DIRECTIONS FOR THIS TASK - Copy the lines from the one containing "Task: Select the 1년 line chart period" through the one containing "tap(312, 55)", both included, and substitute "plus button" for "plus icon" while leaving everything else unchanged.

[Element and text position data]

☆ ☆ ☆ ☆ ☆

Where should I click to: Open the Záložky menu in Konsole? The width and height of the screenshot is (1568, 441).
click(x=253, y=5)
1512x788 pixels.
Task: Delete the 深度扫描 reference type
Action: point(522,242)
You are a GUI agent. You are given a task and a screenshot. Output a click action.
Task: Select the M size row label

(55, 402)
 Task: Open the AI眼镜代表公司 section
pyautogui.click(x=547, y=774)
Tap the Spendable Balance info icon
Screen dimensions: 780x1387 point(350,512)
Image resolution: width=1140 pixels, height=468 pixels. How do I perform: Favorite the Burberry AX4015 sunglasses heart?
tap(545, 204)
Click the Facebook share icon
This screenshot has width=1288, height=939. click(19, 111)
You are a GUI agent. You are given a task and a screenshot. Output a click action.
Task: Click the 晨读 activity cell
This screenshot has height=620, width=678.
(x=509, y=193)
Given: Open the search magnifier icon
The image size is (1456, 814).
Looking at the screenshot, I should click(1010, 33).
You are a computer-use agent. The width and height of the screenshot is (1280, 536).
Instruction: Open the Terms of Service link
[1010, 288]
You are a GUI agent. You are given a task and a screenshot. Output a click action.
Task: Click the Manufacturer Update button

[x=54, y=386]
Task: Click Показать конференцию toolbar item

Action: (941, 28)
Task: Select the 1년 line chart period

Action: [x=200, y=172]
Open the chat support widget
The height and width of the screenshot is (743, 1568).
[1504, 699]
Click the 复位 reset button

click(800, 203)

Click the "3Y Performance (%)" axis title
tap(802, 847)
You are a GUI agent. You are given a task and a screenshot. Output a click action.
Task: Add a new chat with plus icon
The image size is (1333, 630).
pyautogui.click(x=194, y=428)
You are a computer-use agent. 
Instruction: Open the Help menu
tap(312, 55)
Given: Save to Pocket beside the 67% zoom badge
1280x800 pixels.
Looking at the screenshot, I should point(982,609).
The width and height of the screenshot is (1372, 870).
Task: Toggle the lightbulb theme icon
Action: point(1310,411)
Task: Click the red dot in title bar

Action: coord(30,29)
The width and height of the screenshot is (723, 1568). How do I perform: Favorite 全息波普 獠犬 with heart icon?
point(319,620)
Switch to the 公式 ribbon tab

☆ ☆ ☆ ☆ ☆

THE RESULT -
Task: Select the 1년 line chart period

Action: [x=200, y=172]
Open the chat support widget
The height and width of the screenshot is (743, 1568).
[1504, 699]
Click the 复位 reset button

click(800, 203)

Click the "3Y Performance (%)" axis title
tap(802, 847)
You are a GUI agent. You are given a task and a screenshot. Output a click action.
Task: Add a new chat with plus button
The image size is (1333, 630).
pyautogui.click(x=194, y=428)
You are a computer-use agent. 
Instruction: Open the Help menu
tap(312, 55)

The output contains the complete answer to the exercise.